Foreign oil companies may have been complicit in war crimes and crimes against humanity committed by armed groups fighting over one of Sudan’s major oil blocks, said a coalition of European organizations in a report published yesterday.
According to the report, the decision by a group of foreign oil companies to exploit oil in Unity state in the South (in a concession area known as block 5A) spurred a violent war over control of the strategic land between 1997 and 2003. Armed groups affiliated with the Sudanese government and the South Sudan army were the main perpetrators of the violence, committing a range of atrocities including indiscriminant attacks on civilians, forced displacement, looting, rape, and torture, in the fight to control the oil fields. The report estimates that 12,000 people were killed and 160,000 people forced to flee as a result of the fighting.
The oil consortium—led by the Swedish oil company Lundin and including two oil companies from Malaysia and Austria—should have been aware of the consequences of their operations during an ongoing civil war, said the report, given that the Sudanese government had to seize and maintain control of the oil-rich lands so that the oil companies could operate securely. Communities already settled on the land, as well as dissident groups, were forced to vacate to make way for the companies.
“[T]hroughout the war the Consortium worked alongside the perpetrators of international crimes. Its infrastructure enabled the commission of crimes by others. Taking into account the overwhelming body of reporting at the time, the members of the Lundin Consortium should have been aware of the abuses committed by the armed groups that partly provided for their security needs.
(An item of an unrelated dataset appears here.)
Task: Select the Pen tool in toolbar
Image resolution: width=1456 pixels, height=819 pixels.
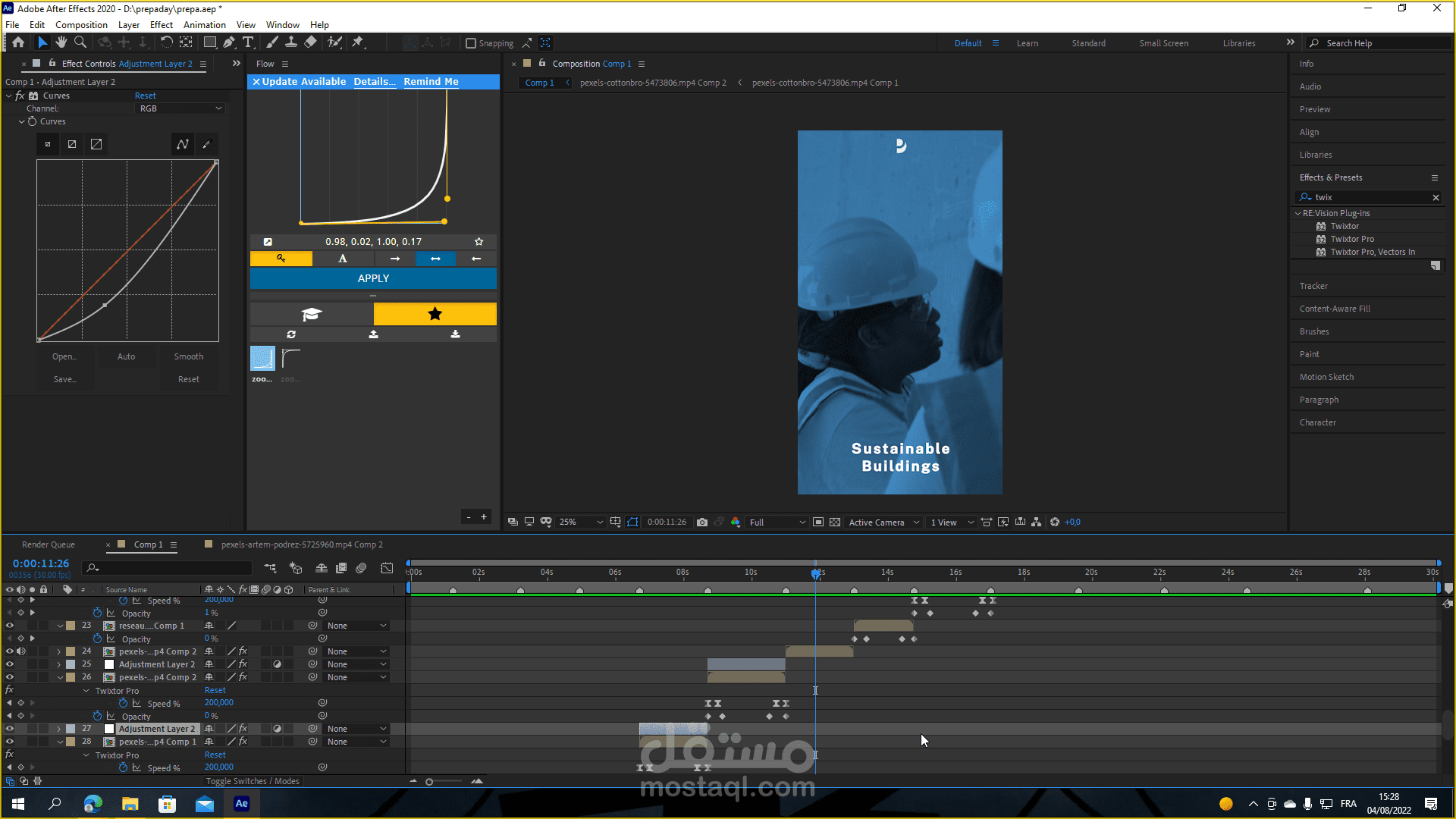Action: pyautogui.click(x=228, y=42)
However, they continued to work with the Sudanese Government, its agencies and its army.”
The report calls for an investigation into the role of the oil consortium in the atrocities, accusing not only the companies of failing to guarantee the respect of human rights and international law, but the companies’ home governments for failing “in their international obligations to prevent human rights violations and international crimes.”
At almost 100 pages, the report provides a detailed accounting of the violence around Block 5A, including an annex listing each attack and its perpetrators over the six years of violence. Outside of its stated goal of seeking justice and compensation for the affected populations, the document is also a reminder of the atrocities that may once again befall communities in oil-rich areas if negotiations for a post-referendum oil-sharing agreement are unsuccessful between the North and the South—and violence over the precious resource breaks out once more.